In fact, most polling shoots low and to the left, though often within or near the 5-ring. The reason is undecided voters in the survey. Unless the survey organization "allocates" these voters by estimating a vote for them, some 3-10% in a typical election survey are left out of the final vote estimate. Some measures of survey accuracy divide the undecided, either evenly across candidates or proportionately across them. There is good reason to do that in another post. But what the pollsters publish are the unallocated numbers (almost always) and so it seems fair to plot here the percent of the vote the pollster published, not one with undecided reallocated.

What we see for the Democrats is quite stunning. The polls actually spread very evenly around the actual Obama vote. Whatever went wrong, it was NOT an overestimate of Obama's support. The standard trend estimate for Obama was 36.7%, the sensitive estimate was 39.0% and the last five poll average was 38.4%, all reasonably close to his actual 36.4%.

It is the Clinton vote that was massively underestimated. Every New Hampshire poll was outside the 5-Ring. Clinton's trend estimate was 30.4%, with the sensitive estimate even worse at 29.9% and the 5 poll average at 31.0% compared to her actual vote of 39.1%.

So the clear puzzle that needs to be addressed is whether Clinton won on turnout (or Obama's was low) or whether last minute decisions broke overwhelmingly for Clinton. Or whether the pollster's likely voter screens mis-estimated the make up of the electorate. Or if the weekend hype led to a feeding frenzy of media coverage that was very favorable to Obama and very negative towards Clinton, which depressed her support in the polls but oddly did not lower her actual vote.

On the Republican side we see a more typical pattern, and with better overall results. About half of the post-Iowa polls were within the 5-ring for the Republicans, and most of the rest within the 10-ring.






















As expected, errors tend to be low and left, but the overall accuracy is not bad. This fact adds to the puzzle in an important way:

If the polls were systematically flawed methodologically, then we'd expect similar errors with both parties.
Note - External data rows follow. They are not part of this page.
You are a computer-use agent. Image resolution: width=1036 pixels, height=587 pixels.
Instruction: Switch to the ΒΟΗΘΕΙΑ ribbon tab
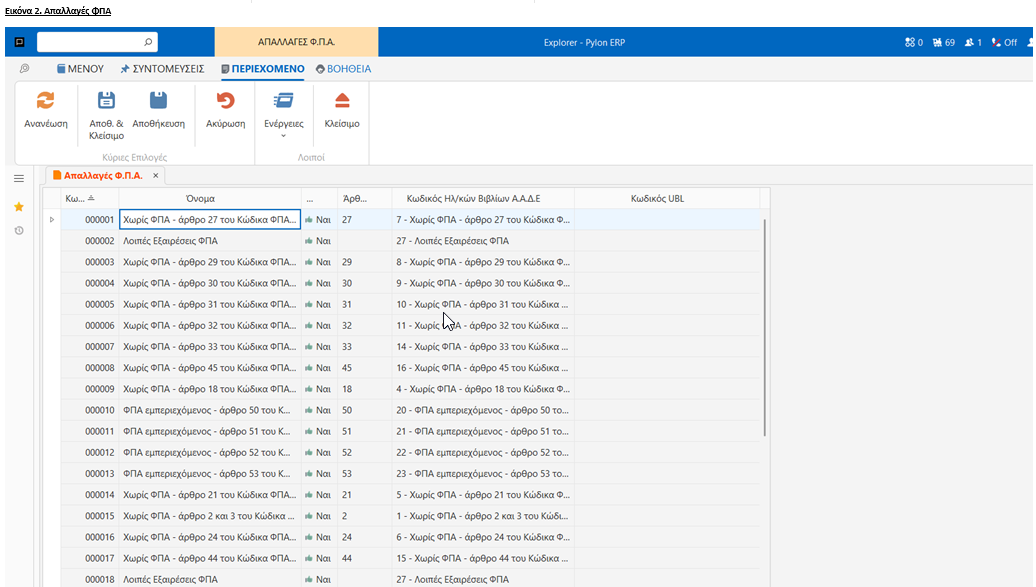click(343, 69)
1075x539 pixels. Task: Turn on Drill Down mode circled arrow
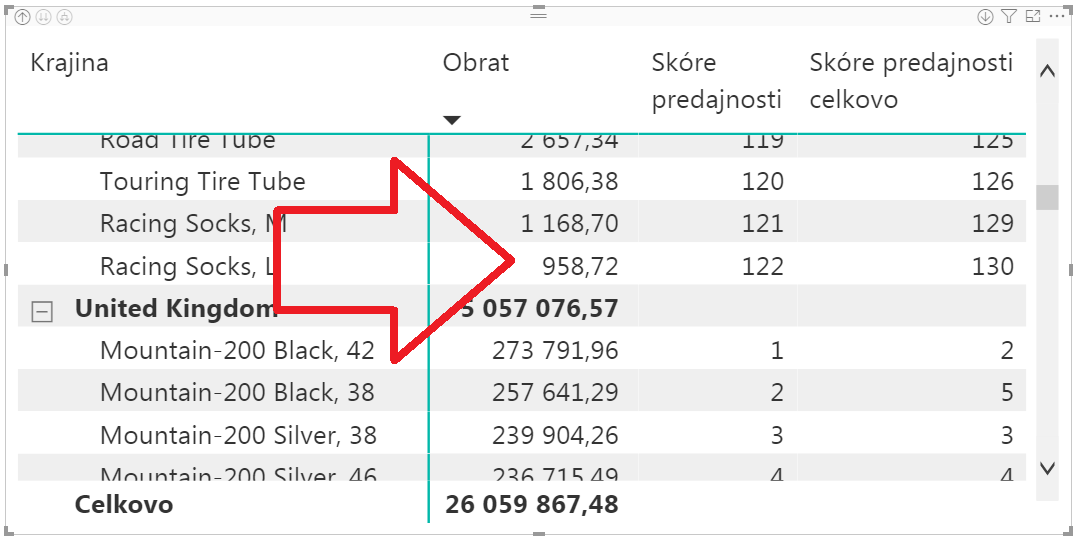point(985,16)
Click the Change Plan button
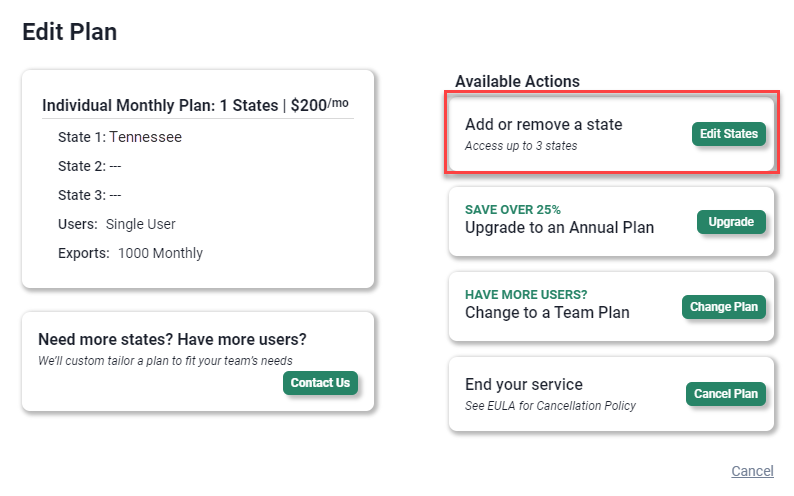794x496 pixels. point(724,307)
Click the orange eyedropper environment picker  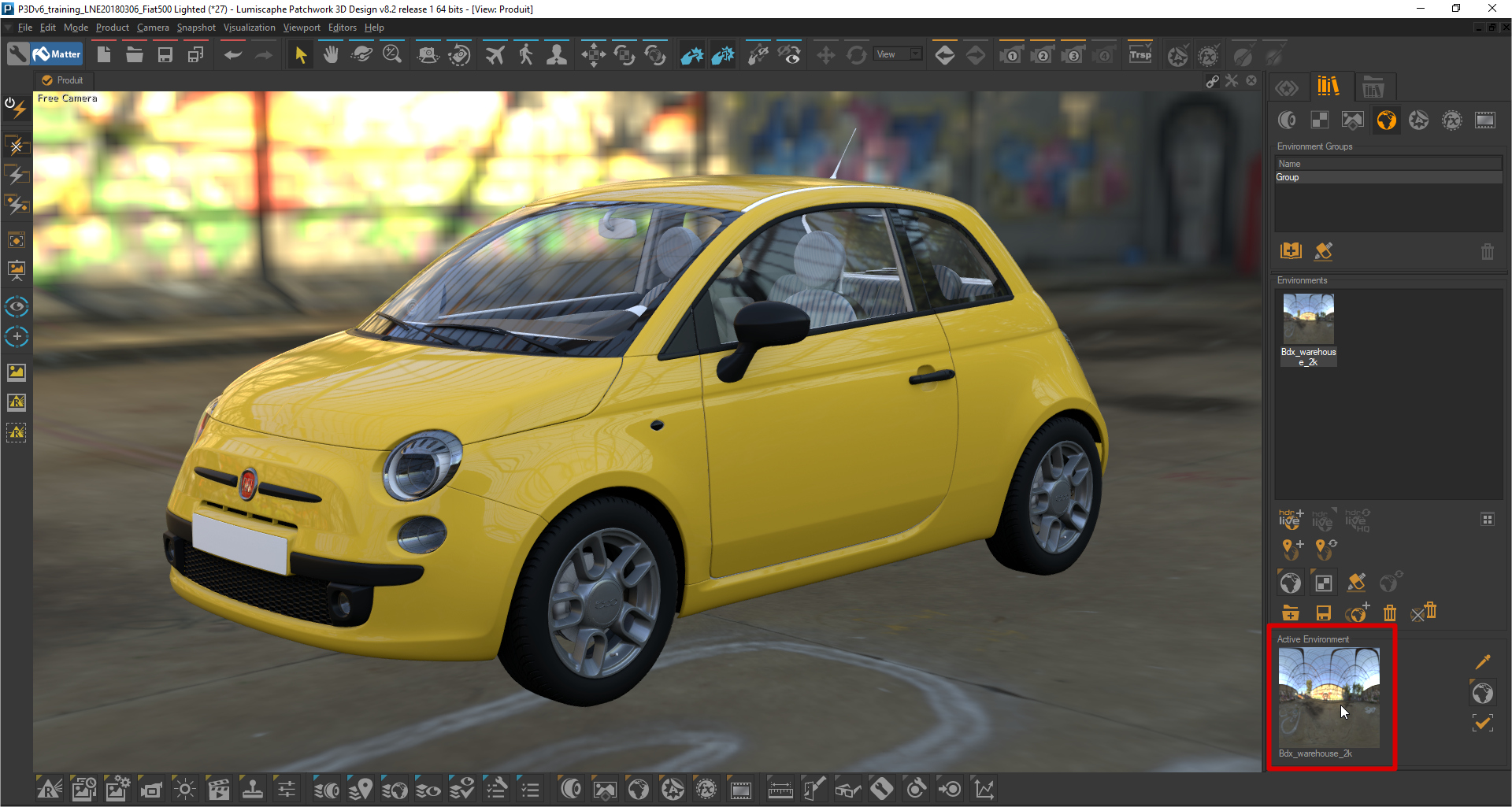[1482, 662]
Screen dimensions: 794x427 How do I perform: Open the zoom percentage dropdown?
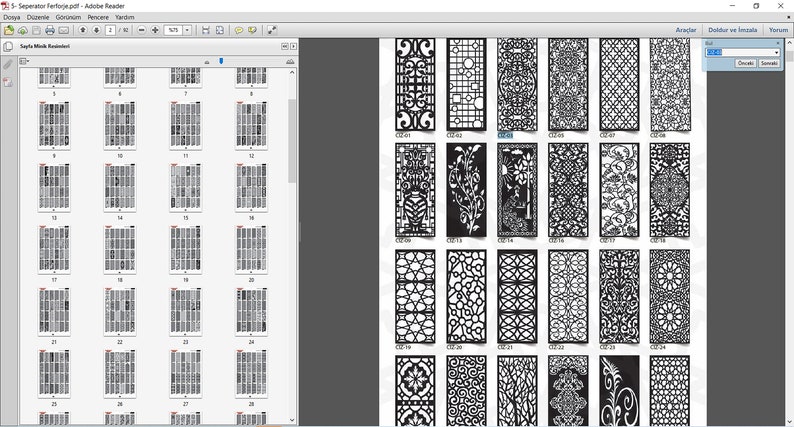coord(187,30)
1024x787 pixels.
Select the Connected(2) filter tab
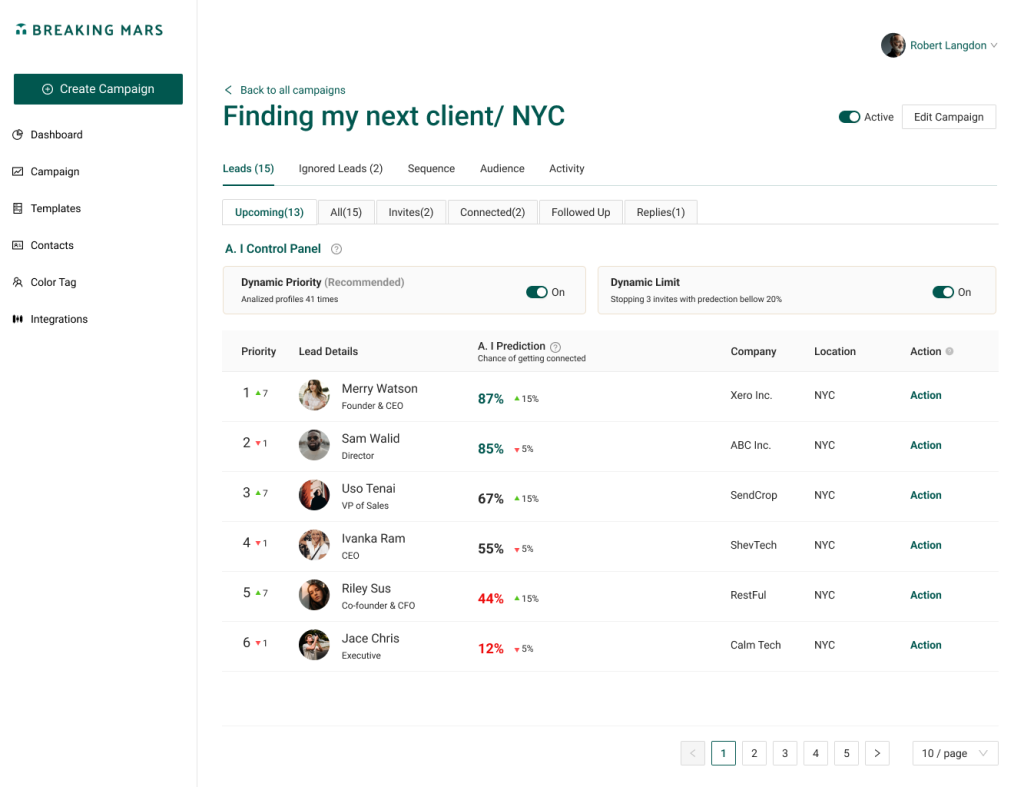(492, 212)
Almost all the pollsters did simultaneous Democratic and Republican polls, with the same interviewers using the same questions with the only difference being screening for which primary a voter would participate in. So if the turnout model was bad for the Democrats, why wasn't it also bad for the Republicans? If the demographics were "off" for the Dems, why not for the Reps?

This is the best reason to think that the failure of polling in New Hampshire was tied to swiftly changing politics rather than to failures of methodology. However, we can't know until much more analysis is done, and more data about the polls themselves become available.

A good starting point would be for each New Hampshire pollster to release their demographic and cross tab data. This would allow sample composition to be compared and for voter preferences within demographic groups to be compared. Another valuable bit of information would be voter preference by day of interview.

In 1948 the polling industry suffered its worst failure when confidently predicting Truman's defeat. In the wake of that polling disaster, the profession responded positively by appointing a review committee which produced a book-length report on what went wrong, how it could have been avoided and what "best practices" should be adopted. The polling profession was much the better for that examination and report.

The New Hampshire results are not on the same level of embarrassment as 1948, but they do represent a moment when the profession could respond positively by releasing the kind of data that will allow an open assessment of methods. Such an assessment may reveal that in fact the polls were pretty good, but the politics just changed dramatically on election day. Or the facts could show that pollsters need to improve some of their practices and methods. Pollsters have legitimate proprietary interests to protect, but big mistakes like New Hampshire mean there are times when some openness can buy back lost credibility.